Problem
Somewhere below are a line with "You are a computer-use agent. Screen" and a later line with "Viewport: 618px width, 577px height.". Output exactly those lines and all lines between them.

Collected data
# # # # #

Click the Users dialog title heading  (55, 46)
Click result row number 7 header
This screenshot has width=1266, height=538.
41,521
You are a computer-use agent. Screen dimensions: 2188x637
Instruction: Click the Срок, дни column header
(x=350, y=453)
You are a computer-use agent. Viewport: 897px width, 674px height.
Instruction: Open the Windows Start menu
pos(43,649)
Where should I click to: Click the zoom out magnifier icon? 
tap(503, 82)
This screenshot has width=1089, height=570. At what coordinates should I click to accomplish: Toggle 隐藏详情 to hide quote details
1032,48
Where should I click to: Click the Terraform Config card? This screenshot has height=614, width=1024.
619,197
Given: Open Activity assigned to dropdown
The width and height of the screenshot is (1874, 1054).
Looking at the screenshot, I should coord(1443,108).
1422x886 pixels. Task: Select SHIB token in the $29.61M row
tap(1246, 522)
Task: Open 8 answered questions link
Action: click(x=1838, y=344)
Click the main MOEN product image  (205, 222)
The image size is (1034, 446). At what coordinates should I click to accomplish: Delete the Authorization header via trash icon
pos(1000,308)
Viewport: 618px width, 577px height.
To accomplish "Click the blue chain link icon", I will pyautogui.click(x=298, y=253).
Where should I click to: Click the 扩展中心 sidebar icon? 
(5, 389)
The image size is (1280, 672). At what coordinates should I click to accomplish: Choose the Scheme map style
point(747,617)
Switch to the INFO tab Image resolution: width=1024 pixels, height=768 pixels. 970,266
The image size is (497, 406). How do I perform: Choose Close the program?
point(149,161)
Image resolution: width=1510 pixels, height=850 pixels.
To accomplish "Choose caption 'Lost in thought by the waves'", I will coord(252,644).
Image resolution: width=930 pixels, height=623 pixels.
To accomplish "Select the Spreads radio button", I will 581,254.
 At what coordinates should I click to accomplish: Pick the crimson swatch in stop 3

# # # # #

Answer section
You are a computer-use agent. Screen dimensions: 2188x637
Instruction: Click the Срок, дни column header
(x=350, y=453)
You are a computer-use agent. Viewport: 897px width, 674px height.
Instruction: Open the Windows Start menu
pos(43,649)
Where should I click to: Click the zoom out magnifier icon? 
tap(503, 82)
This screenshot has width=1089, height=570. At what coordinates should I click to accomplish: Toggle 隐藏详情 to hide quote details
1032,48
Where should I click to: Click the Terraform Config card? This screenshot has height=614, width=1024.
619,197
Given: Open Activity assigned to dropdown
The width and height of the screenshot is (1874, 1054).
Looking at the screenshot, I should coord(1443,108).
1422x886 pixels. Task: Select SHIB token in the $29.61M row
tap(1246, 522)
Task: Open 8 answered questions link
Action: click(x=1838, y=344)
Click the main MOEN product image  (205, 222)
The image size is (1034, 446). At what coordinates should I click to accomplish: Delete the Authorization header via trash icon
pos(1000,308)
Viewport: 618px width, 577px height.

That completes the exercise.